Часто моргаю, недоуменно глядя на свой вздернутый указательный палец. Убираю его, сжимаю ладонь в кулак. Откуда во мне это? Я никогда раньше ни о муже, ни о детях не задумывалась. Мне кажется, я вообще не создана для семьи – слишком ветреная и свободолюбивая. У меня работа, мечты, цели. Я за границу хочу на курсы сомелье. А бродить по дому круглыми сутками, заточенная в четырех стенах, и судорожно подбирать пары грязным мужским носкам – нет уж, увольте!
— Точно! – фыркает Маруська, а взгляд прячет. Делаю вид, что поверила ей.
— Не делай больше так, — бурчу себе под нос, хотя меня ее воспитание не касается. — Телефон есть? Папе звонила?
— Не отвечает, — понуро опускает плечи. — Занят, наверное. Он всегда работает.
— Ох-х, что за человек, — закатываю глаза от возмущения: уж для родной дочки мог бы выделить минутку. — А маме?
— Мама на небесах, — запрокидывает голову к прозрачной крыше и открывает милое личико пасмурному небу. Капюшон слетает, а волосы рассыпаются по плечам. — Туда не дозвониться.
Застываю, будто меня молнией ударило и парализовало. В груди дергает, болит и все рвется в лохмотья. Машинально поднимаю взгляд. Тихо признаюсь:
— Понимаю. Мой папа тоже там.
Конец фразы тонет в раскате грома, вслед за которым раздается испуганный вскрик Маруськи. Она зажмуривается, натягивает капюшон на лоб и затыкает уши ладонями, а я импульсивно обнимаю ее. Прижимаю к груди, успокаивающе поглаживаю по спине, и она впивается пальчиками в молнию моей куртки. Не знаю, какая неведомая сила мной руководит, но я вдруг целую дрожащую девчонку в макушку.

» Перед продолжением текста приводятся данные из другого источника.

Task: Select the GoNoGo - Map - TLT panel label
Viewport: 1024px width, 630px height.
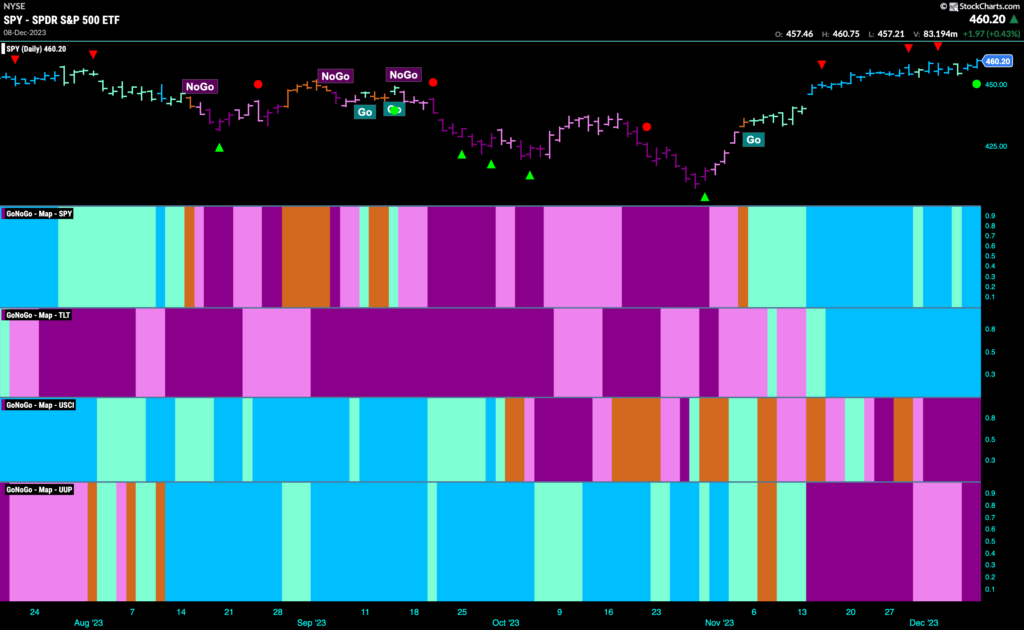Action: pos(38,315)
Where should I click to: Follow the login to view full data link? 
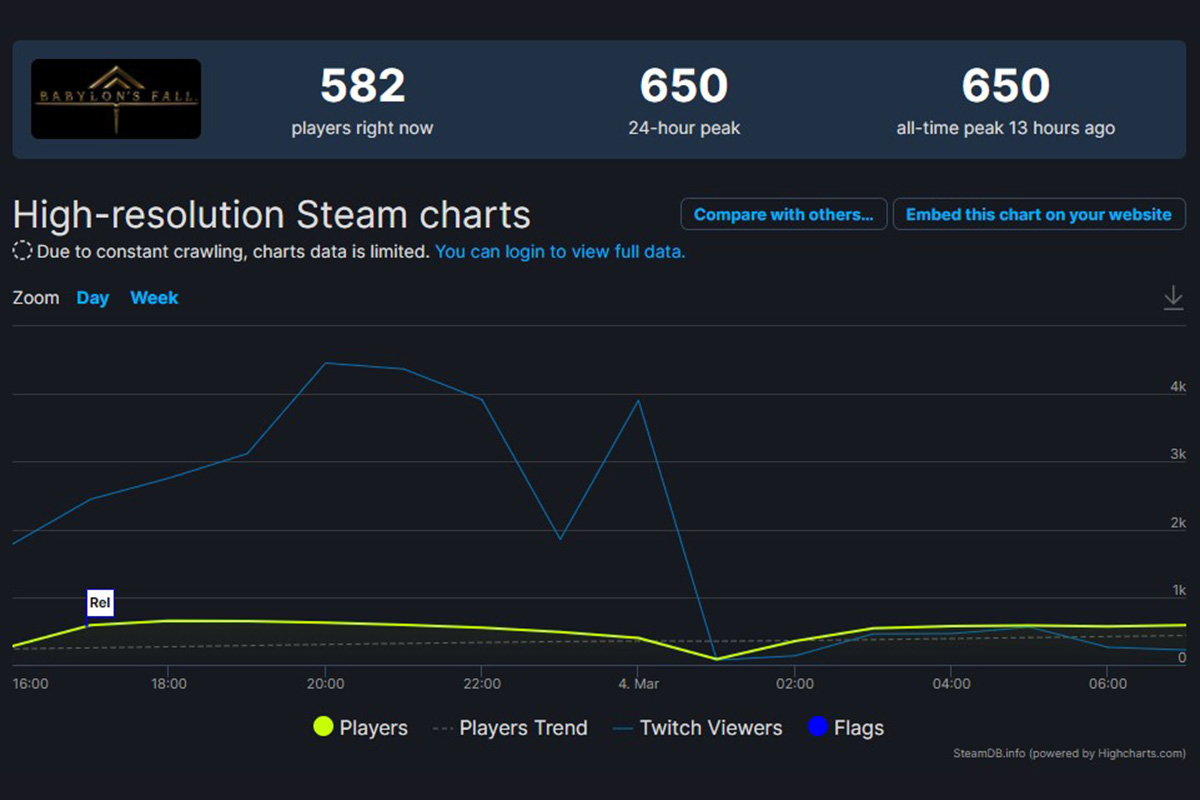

— Саша, давай ты будешь нам вместо мамы? – неожиданно выпаливает она, утыкаясь носиком мне в шею. – Ну-у, пожа-алуйста!
Мне даже ответить нечего от шока. Малышка явно обратилась не по адресу. Я ломаю, теряю и порчу любую вещь, за которой меня просят присмотреть. В прошлом месяце у меня вообще чемодан увели, пока я мать в аэропорту ждала. Из-под носа! Да у меня даже домашних питомцев нет! Однажды был кот, которого я забывала покормить, и он в итоге сбежал к соседям в поисках лучшей жизни.
Я невероятно безответственная – мне нельзя ребенка доверять.
— Не могу, — лепечу несмело, а мелкая лишь сильнее льнет ко мне.
Слышу шорох шин, визг тормозов и глухой удар. Машина паркуется прямо на остановке, но я даже не могу оглянуться, заключенная в объятиях девочки.
— Маруська, я тебя обыскался! – в спину летит взволнованный строгий голос.
Быстрые, тяжелые шаги приближаются. Прямо по лужам шлепают огромные, судя по плеску воды, подошвы. Танк, а не человек!
— Эй, пацан, от дочки моей свали, — грозный рык раздается надо мной вместе с очередным раскатом грома.
Не успеваю обернуться или хотя бы сказать что-то в свое оправдание, как меня грубо хватают за шкирку, как нашкодившего котенка, и поднимают со скамейки.